Simone DemolinariPsicanalista com Mestrado e dissertação em Anomalias Comportamentais, apresentadora na 102,9 e 98 FM

Por que conviver é tão difícil ?

Publicado em 19/01/2022 às 15:15.Atualizado em 21/01/2022 às 12:16.

Para entender a complexidade da convivência, primeiramente é preciso assumir, com honestidade, nossas próprias falhas antes de apontá-las nos outros, uma atitude muito difícil.  Além disso, não basta identificá-las, é preciso também corrigi-las. Caso contrário, corre-se o risco de fazer como o devedor confesso, que deve e não nega, mas também não paga. 

A dificuldade na autocrítica e também em corrigir o próprio comportamento dificultam, e muito, a convivência humana. Somado a isso, alguns comportamentos podem dificultar ainda mais, como, por exemplo, a crítica. Ninguém quer ser criticado, ainda mais quando vem daquele que não tem  muita propriedade para falar. Existe um ditado que resume bem isso: “o sujo falando do mal lavado”.

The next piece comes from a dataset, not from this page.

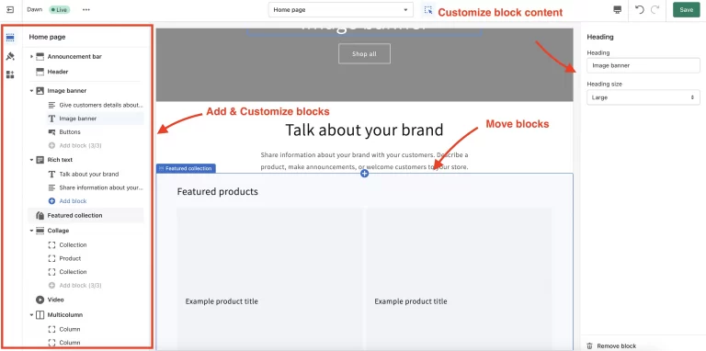Click the exit editor back icon
This screenshot has width=706, height=351.
pyautogui.click(x=10, y=9)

Outra questão importante, e geradora de discórdia, tem a ver com o fato de que quando uma opinião diverge da de outra pessoa, ambas começam a entender que pertencem a grupos rivais. À partir daí inicia-se uma disputa argumentativa onde o intuito não é enriquecer o debater, mas sim vencê-lo. O resultado disso são relações estremecidas, para não dizer rompidas.

Outro ponto que dificulta a convivência é a inveja. Importante ressaltar que nem sempre há uma consciência sobre tal sentimento. É muito comum a inveja se manifestar através da hostilidade ou da ingratidão. Um exemplo disso são as relações onde uma pessoa ajuda, de forma explícita, a outra, e a partir daí, sem nenhum motivo aparente, a relação enfraquece. Ficamos sem entender o que faz uma pessoa a quem emprestamos dinheiro, ajudando num momento de dificuldade, sair por aí falando mal de nós? Difícil aceitar tal atitude, uma vez que esperamos, no mínimo, um sentimento de gratidão.

Muitas pessoas repetem a frase: “quer perder um amigo, empreste dinheiro a ele”. Claro que isso não ocorre em todos os casos, mas essa frase tem lá sua lógica, que pode ser entendida através de outro ditado: “a ingratidão é filha da inveja”. Sim. Poucos são os que aceitam receber com dignidade e retribuem com gratidão. Grande parte daqueles que recebem favores acabam por desenvolver uma grande hostilidade pelo doador, isso porque ele “tem mais” e isso gera um sentimento de revolta e inveja naquele que “tem menos”.

E não me refiro somente a dinheiro. Esse "empréstimo” pode ser em forma de afeto, carinho, ajuda, solidariedade, inteligência. Quem dá é o “abastado", quem recebe é o “necessitado”. Daí a inveja. A equação é simples: aquele que não tem inveja quem tem.

Dessa inveja nasce a hostilidade que pode se manifestar através da raiva, deboche, ironia, arrogância, desprezo, afastamento. Esses sentimentos dirigidos a quem tanto ajudou e contribuiu são uma reação negativa  típica de pessoas que se sentem por baixo e que, no fundo, reconhecem esse rebaixamento, mas, ao invés de assumir tal sentimento de inferioridade, dirigem sua agressividade contra o outro. Como se o fato de o outro ser abundante fosse uma afronta à sua escassez. E isso dificilmente tem um fim: quanto mais esses indivíduos recebem, mais hostilizam e mais falam mal do doador.

Dentre tantos obstáculos que dificultam a boa convivência, talvez este seja o pior deles. Primeiro por vir de pessoas que amamos e segundo por não ser fácil de admitir. Afinal, muitos se assumem como alvo de inveja, mas dificilmente alguém se admite invejoso.